Assignment> Could you print the stretch of lines below from the one with "Viewport: 404px width, 445px" through the one with "You are a GUI", exactly as they stand and without any pictures?
↓
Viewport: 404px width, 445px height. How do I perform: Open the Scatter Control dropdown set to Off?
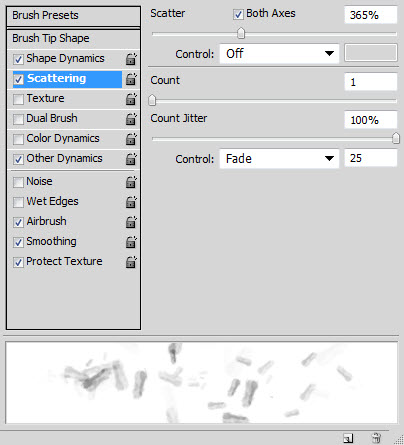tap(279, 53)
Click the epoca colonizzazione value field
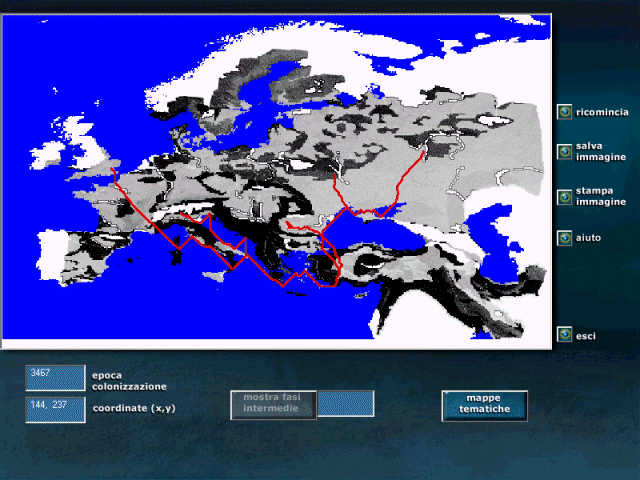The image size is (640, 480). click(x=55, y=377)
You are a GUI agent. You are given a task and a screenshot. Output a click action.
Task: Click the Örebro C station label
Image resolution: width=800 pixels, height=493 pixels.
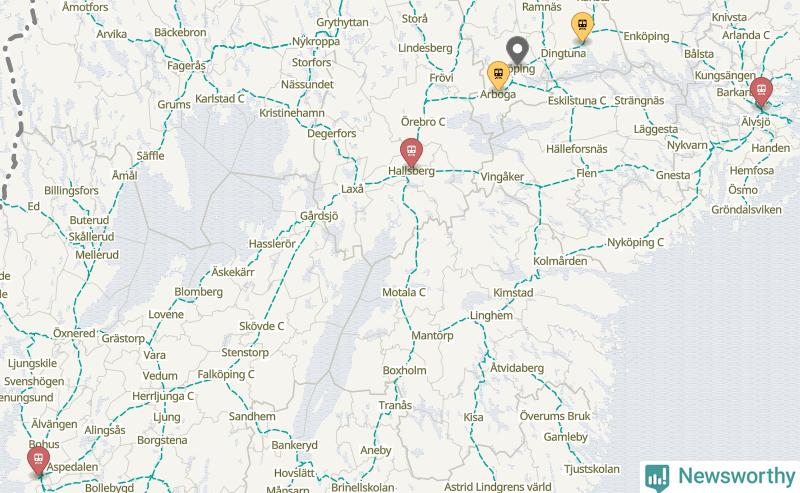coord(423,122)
↑
↓
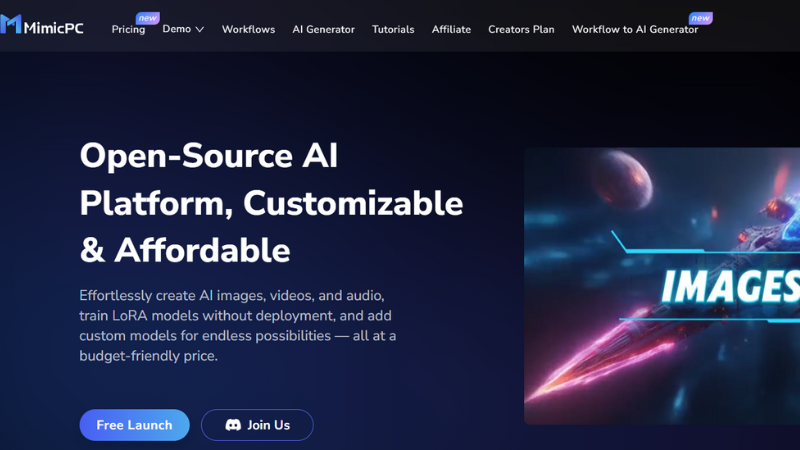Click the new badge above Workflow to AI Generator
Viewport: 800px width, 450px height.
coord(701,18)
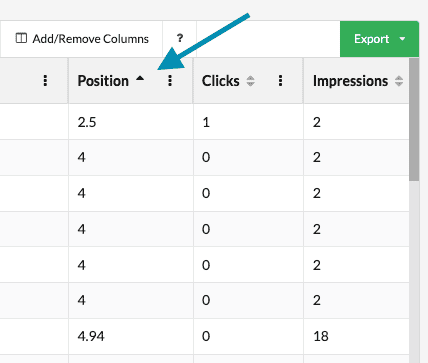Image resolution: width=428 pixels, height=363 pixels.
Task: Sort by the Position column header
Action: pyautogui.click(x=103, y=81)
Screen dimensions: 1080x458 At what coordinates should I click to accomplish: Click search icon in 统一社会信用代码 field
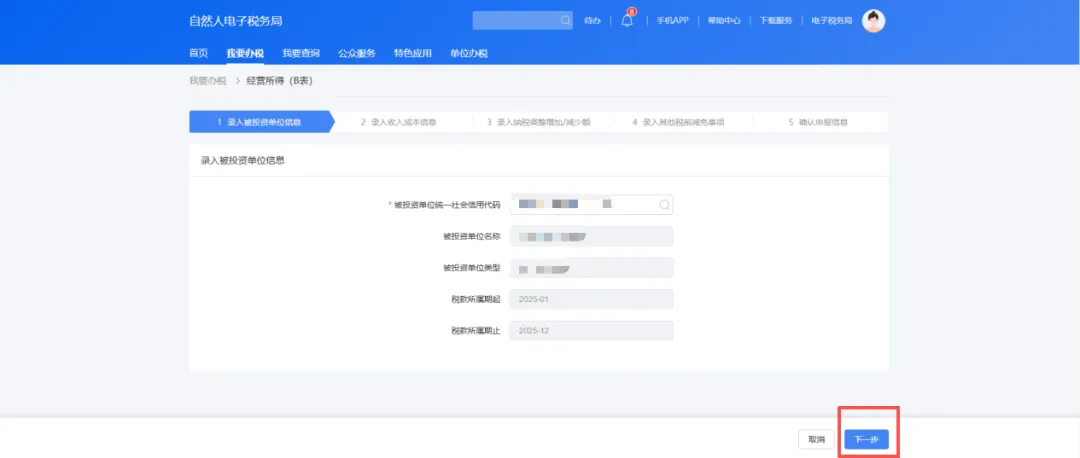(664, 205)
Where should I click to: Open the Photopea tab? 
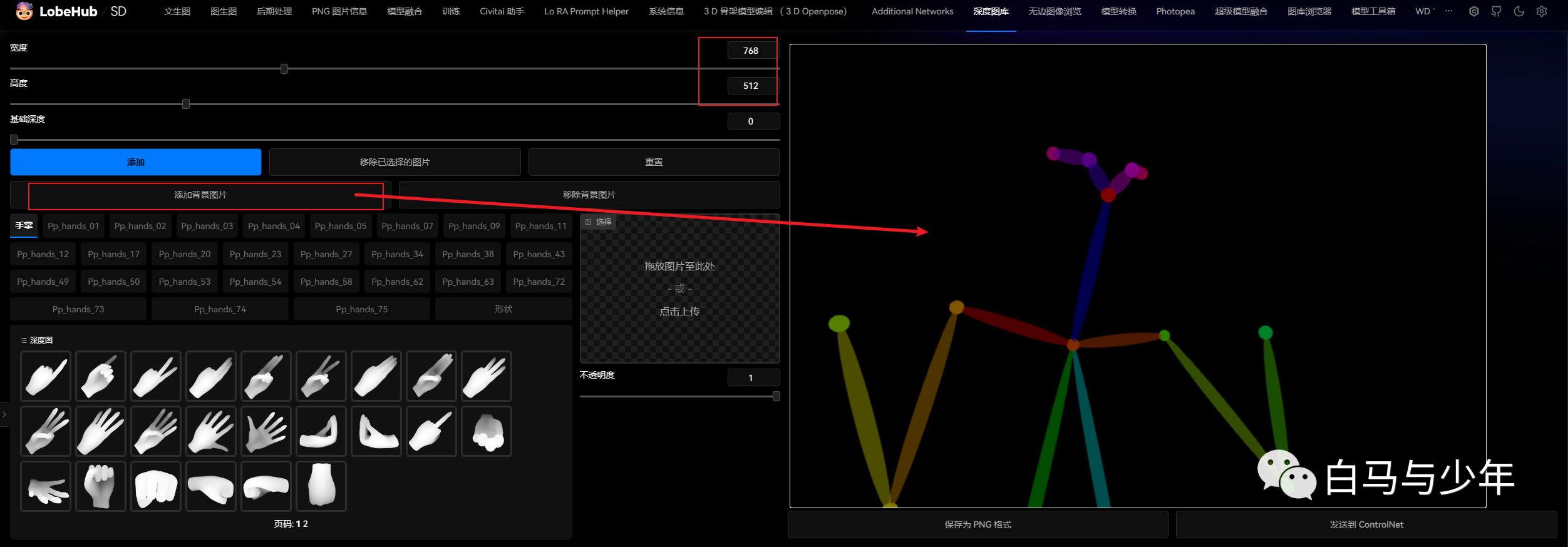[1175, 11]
↑
Output for this task>
Viewport: 404px width, 445px height. How do I perform: Open the Scatter Control dropdown set to Off?
tap(279, 53)
Click the epoca colonizzazione value field
The image size is (640, 480). click(x=55, y=377)
You are a GUI agent. You are given a task and a screenshot. Output a click action.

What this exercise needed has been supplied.